■ CONSEGNA:
Indichi se ciascuna delle seguenti affermazioni concorda con il testo in esame, rispondendo sì o no e citando alla lettera le parole del testo che lo stabiliscono. (a) Le conversazioni vengono trascritte dal 5 luglio 1941 per ordine di Martin Bormann. (b) Per Hitler, il padre di Cristo era ebreo. (c) Nel paese guidato da Hitler la Chiesa cattolica era maggioritaria.

Questi discorsi, confidenziali, con gli invitati che di volta in volta accedono a lui, vengono trascritti a partire dal 5 luglio 1941 per ordine di Martin Bormann, capo della cancelleria del partito e segretario del Fuhrer.

Bormann, per capire brevemente l’uomo, è considerato l’ “uomo ombra” di Hitler ed è un violentissimo nemico del cristianesimo, oltre che degli ebrei. “La religione cristiana, scrive, è un veleno, di cui poi è molto difficile liberarsi e che infetta i bambini”.


Spinto proprio da questa convinzione egli si occupa “con particolare tenacia di prosciugare le fonti economiche delle Chiese. Durante tutta la guerra ordinò la requisizione di patrimoni di istituzioni ecclesiastiche, pretese da loro contributi finanziari sempre maggiori” e fa tutto quello che è in suo potere, per rendere difficile la vita dei credenti e per assoggettare i religiosi che “si rifiutano di fungere da strumenti” del regime.
 

Ebbene, in queste conversazioni Hitler rivela molto chiaramente il suo pensiero rispetto al cristianesimo, dimostrando che è una delle tematiche che più gli sta a cuore. Nelle quasi 700 pagine in cui discorre di guerra, russi, ebrei, diete, nazismo ecc., i riferimenti al cristianesimo e alla Chiesa cattolica, pur minoritaria all’interno del paese di cui era l’incontrastato leader, sono continui, insistenti, e terribilmente ripetitivi.


Anzitutto Hitler ritiene che il Cristianesimo sia una delle manifestazioni della perfidia ebraica: parla quindi esplicitamente di “cristianesimo ebraico”. “Il cristianesimo, afferma la notte del 20 febbraio 1942, costituisce il peggiore del regressi che l’umanità abbia mai potuto subire, ed è stato l’Ebreo, grazie a questa invenzione diabolica, a ricacciarla quindici secoli indietro”.

Cristo, in verità, per Hitler, non era un ebreo, ma un ariano che “attaccò il capitalismo ebraico” e per questo venne ucciso. “Non è escluso che sua madre fosse ebrea”: ma certo non il padre.

La “falsificazione della dottrina di Gesù”  fu quindi opera dell’ebreo san Paolo:  a lui si deve la creazione della religione cristiana, cioè di una forma di bolscevismo ante litteram. Il cristianesimo infatti si è posto alla testa dei più miserabili, degli schiavi, dei malriusciti, con le sue teorie “egualitarie” nate per “conquistare un’enorme massa di gente priva di radici”; “ha mobilitato la feccia”, per “organizzare così un pre-bolscevismo”.

■ RECORD DEI DATI:
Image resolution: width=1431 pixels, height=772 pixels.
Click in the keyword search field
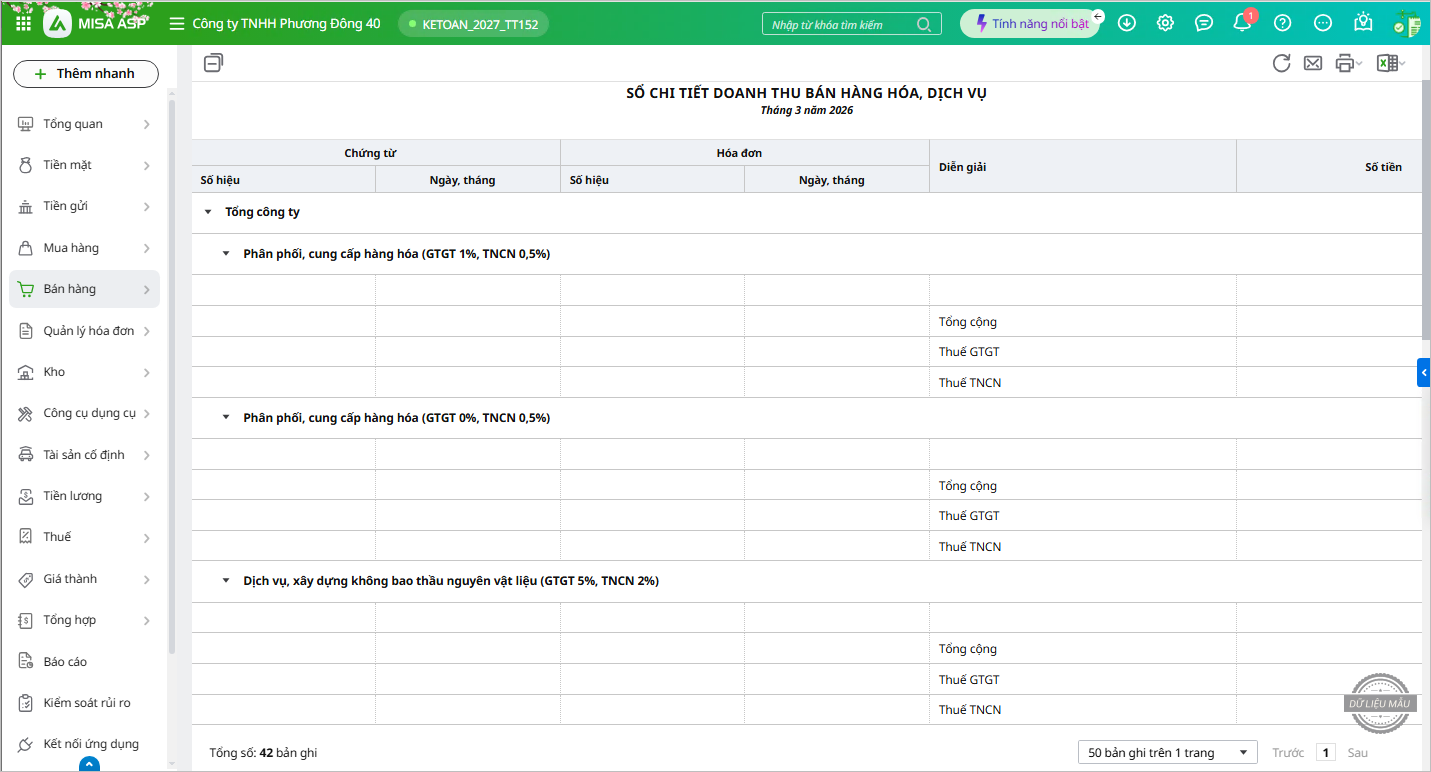(840, 25)
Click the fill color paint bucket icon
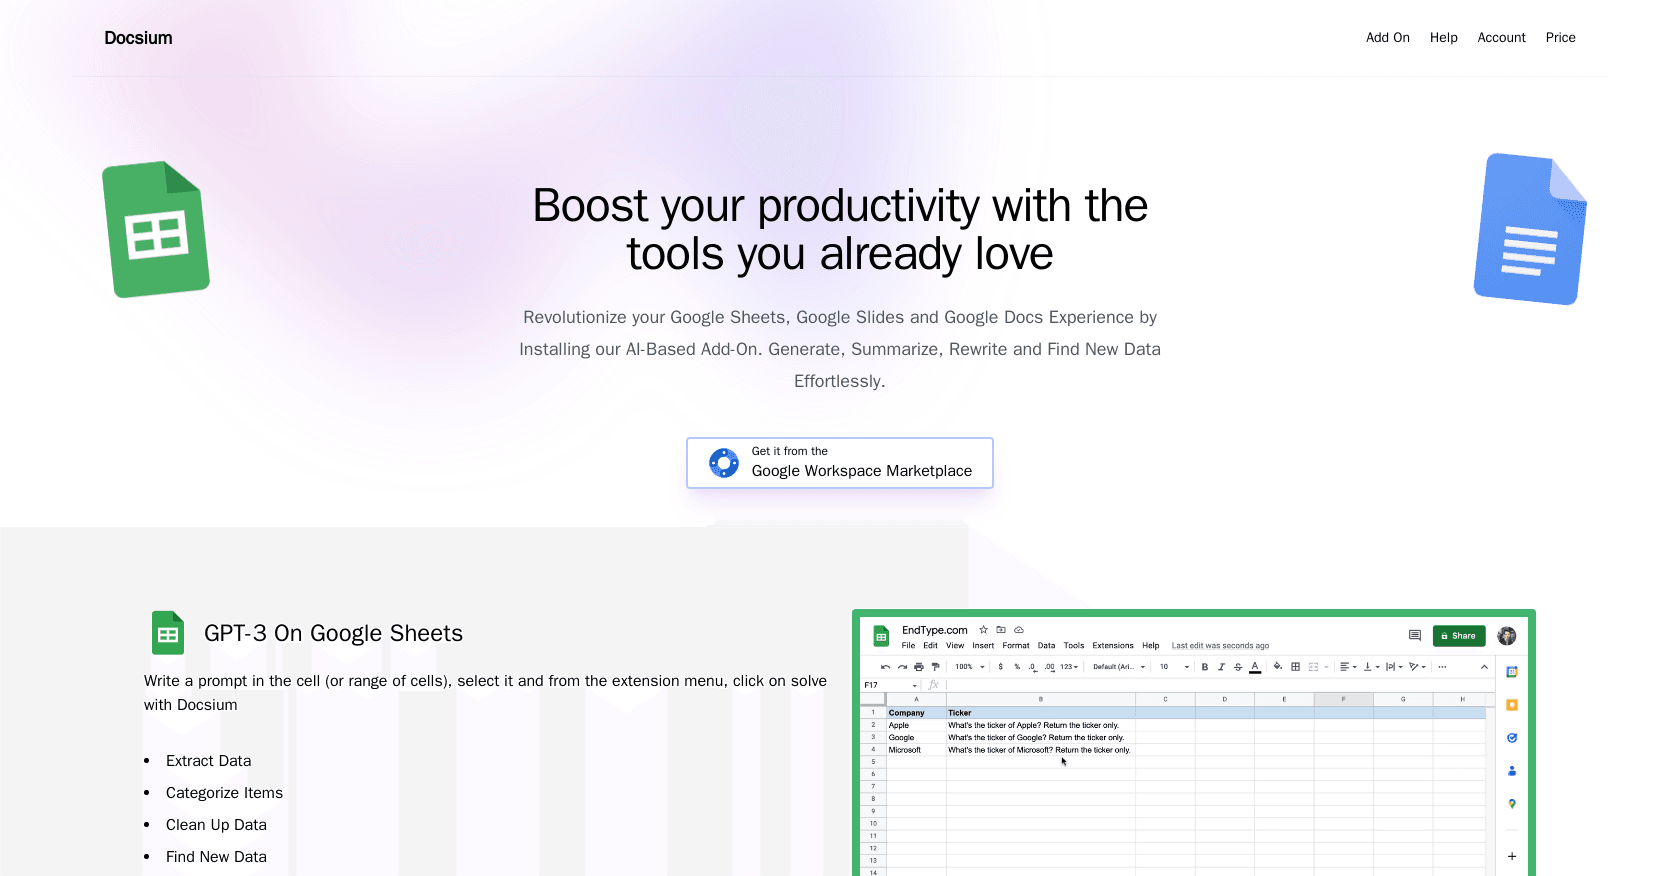Screen dimensions: 1680x876 click(1278, 667)
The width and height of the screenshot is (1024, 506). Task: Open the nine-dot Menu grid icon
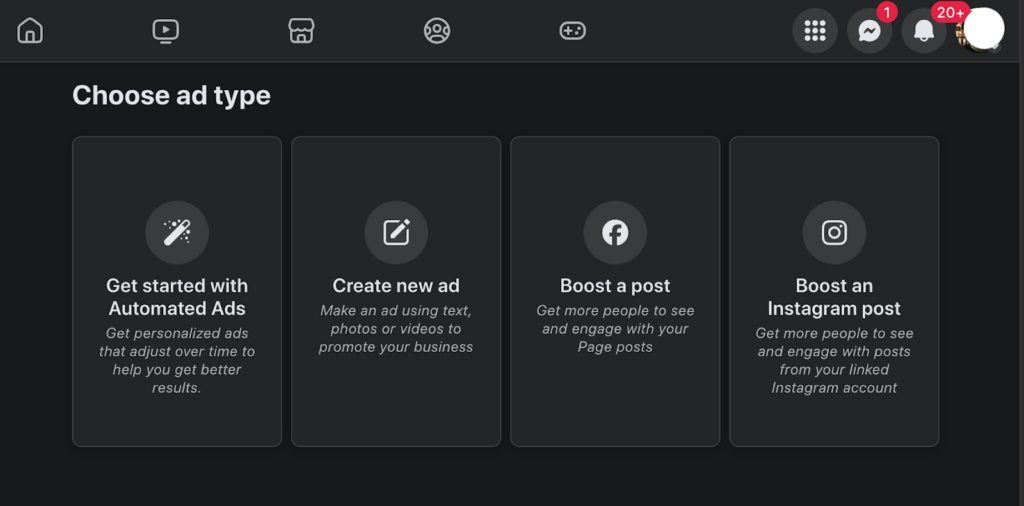815,31
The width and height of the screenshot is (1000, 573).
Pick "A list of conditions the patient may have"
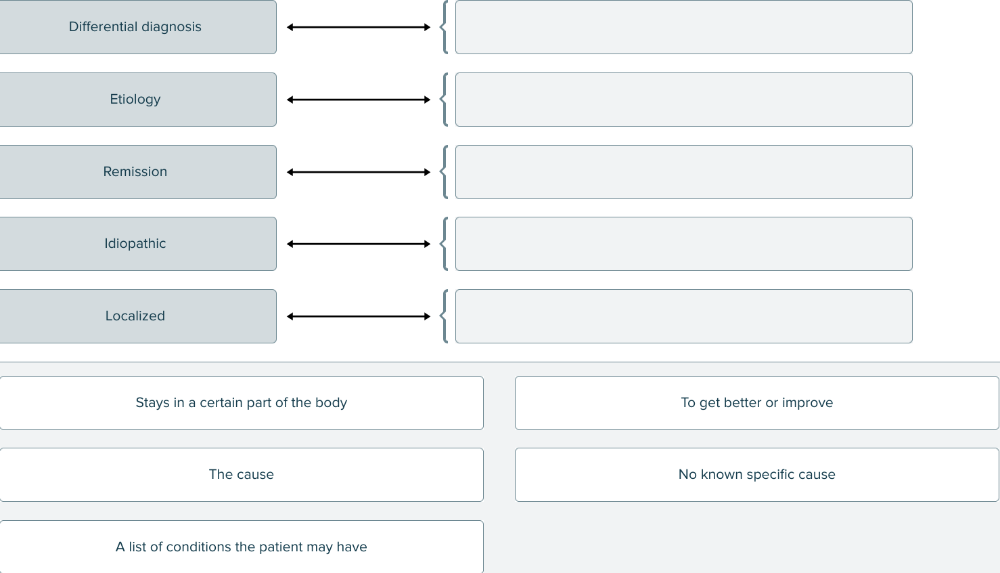tap(241, 547)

■ RISPOSTA:
(a) Sì: "vengono trascritti a partire dal 5 luglio 1941 per ordine di Martin Bormann"
(b) No: "ma certo non il padre"
(c) No: "pur minoritaria all’interno del paese"